# Article
● ● ● ● ●

Thermoacoustique : I. Delbende, C. Weisman
Un gradient thermique imposé sur un fluide ou un gaz
compressible, tel que l'azote, peut engendrer des ondes sonores
qui peuvent, à leur tour, extraire de la chaleur. Nous cherchons
à contrôler ce processus afin de l'utiliser pour un nouveau
moyen de réfrigération. I. Delbende a mené une analyse de
stabilité linéaire d'un fluide compressible dans un moteur
thermoacoustique dans une configuration étudiée
expérimentalement par d'autres groupes au LIMSI. Les équations
compressibles de Navier-Stokes sont discretisées et
linéarisées, et la matrice qui en résulte diagonalisée. Les
valeurs propres et vecteurs propres sont alors continués de
façon économique dans le plan des paramètres par la
méthode de Newton. Cette étude montre un accord qualitatif
avec l'expérience, mais pour des gradients thermiques plus
faibles, un désaccord qui peut être attribué à une
sous-estimation de la dissipation due aux conditions aux limites.

● ● ● ● ●

# Énoncé du problème
D'après l'article sur la thermoacoustique, quelle méthode sert à continuer les valeurs propres et les vecteurs propres dans le plan des paramètres ?

Enregistrements de texte et de pointage d'éléments
● ● ● ● ●

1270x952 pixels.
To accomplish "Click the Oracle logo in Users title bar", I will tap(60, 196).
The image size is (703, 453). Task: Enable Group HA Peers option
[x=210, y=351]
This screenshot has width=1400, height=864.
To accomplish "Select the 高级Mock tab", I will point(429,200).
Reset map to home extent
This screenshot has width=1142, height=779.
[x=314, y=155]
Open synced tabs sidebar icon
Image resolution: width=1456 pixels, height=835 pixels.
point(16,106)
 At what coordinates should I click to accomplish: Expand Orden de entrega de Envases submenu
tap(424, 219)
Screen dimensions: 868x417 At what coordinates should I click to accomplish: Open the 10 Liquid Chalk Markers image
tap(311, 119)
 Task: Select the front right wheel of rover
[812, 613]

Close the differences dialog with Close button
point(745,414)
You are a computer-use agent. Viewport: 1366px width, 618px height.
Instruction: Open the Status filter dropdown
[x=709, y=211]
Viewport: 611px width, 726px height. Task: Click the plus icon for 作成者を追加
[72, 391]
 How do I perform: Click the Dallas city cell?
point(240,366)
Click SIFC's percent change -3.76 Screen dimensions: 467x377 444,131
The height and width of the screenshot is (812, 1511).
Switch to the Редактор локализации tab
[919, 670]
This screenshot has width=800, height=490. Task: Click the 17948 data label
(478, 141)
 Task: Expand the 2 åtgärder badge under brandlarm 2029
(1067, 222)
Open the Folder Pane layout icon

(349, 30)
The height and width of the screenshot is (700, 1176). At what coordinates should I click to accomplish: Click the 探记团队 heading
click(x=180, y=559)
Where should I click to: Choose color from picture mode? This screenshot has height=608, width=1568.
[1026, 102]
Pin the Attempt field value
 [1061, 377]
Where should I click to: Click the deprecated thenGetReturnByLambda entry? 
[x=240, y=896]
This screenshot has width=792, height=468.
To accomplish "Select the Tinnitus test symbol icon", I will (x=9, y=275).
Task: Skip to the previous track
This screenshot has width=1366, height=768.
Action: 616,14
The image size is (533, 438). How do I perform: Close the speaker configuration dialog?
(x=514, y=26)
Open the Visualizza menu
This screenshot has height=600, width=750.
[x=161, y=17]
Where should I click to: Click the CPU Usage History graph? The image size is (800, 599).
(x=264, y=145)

● ● ● ● ●

# Réponse attendue
La méthode de Newton.